- What you will do
Word for word, restate the lines that run from the line containing "Task: Enable the Follow Target checkbox" to the last line of the records below.

- Available records
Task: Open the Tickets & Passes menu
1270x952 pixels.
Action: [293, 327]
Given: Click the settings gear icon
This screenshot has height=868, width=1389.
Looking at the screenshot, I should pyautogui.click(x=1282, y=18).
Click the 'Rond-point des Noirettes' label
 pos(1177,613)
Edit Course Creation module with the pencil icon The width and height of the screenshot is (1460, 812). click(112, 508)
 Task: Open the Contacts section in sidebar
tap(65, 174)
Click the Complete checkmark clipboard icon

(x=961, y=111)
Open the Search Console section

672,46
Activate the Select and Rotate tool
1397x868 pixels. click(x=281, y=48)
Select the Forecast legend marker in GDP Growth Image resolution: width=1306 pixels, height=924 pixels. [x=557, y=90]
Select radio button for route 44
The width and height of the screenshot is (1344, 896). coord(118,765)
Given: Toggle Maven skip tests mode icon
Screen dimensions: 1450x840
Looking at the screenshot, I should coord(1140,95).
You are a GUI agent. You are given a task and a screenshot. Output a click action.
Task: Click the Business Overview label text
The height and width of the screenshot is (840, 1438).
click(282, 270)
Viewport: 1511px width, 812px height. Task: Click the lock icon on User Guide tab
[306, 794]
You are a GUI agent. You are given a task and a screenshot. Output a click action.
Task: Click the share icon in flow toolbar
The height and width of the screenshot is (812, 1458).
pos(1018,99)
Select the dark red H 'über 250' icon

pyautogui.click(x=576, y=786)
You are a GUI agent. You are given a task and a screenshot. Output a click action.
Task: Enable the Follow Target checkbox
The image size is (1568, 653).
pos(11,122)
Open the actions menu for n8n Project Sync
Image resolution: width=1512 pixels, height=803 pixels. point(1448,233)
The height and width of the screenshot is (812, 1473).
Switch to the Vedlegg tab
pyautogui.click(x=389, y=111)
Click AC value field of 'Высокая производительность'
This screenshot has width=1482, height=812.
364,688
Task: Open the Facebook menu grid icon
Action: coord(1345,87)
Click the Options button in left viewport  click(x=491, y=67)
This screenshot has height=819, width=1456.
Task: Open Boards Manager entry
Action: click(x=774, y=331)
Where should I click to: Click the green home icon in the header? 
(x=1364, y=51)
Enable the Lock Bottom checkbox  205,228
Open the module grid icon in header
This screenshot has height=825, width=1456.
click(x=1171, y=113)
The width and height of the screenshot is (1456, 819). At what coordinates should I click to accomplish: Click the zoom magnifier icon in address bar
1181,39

- Exercise solution
Task: Enable the Follow Target checkbox
The image size is (1568, 653).
pos(11,122)
Open the actions menu for n8n Project Sync
Image resolution: width=1512 pixels, height=803 pixels. point(1448,233)
The height and width of the screenshot is (812, 1473).
Switch to the Vedlegg tab
pyautogui.click(x=389, y=111)
Click AC value field of 'Высокая производительность'
This screenshot has width=1482, height=812.
364,688
Task: Open the Facebook menu grid icon
Action: coord(1345,87)
Click the Options button in left viewport  click(x=491, y=67)
This screenshot has height=819, width=1456.
Task: Open Boards Manager entry
Action: click(x=774, y=331)
Where should I click to: Click the green home icon in the header? 
(x=1364, y=51)
Enable the Lock Bottom checkbox  205,228
Open the module grid icon in header
This screenshot has height=825, width=1456.
click(x=1171, y=113)
The width and height of the screenshot is (1456, 819). At what coordinates should I click to accomplish: Click the zoom magnifier icon in address bar
1181,39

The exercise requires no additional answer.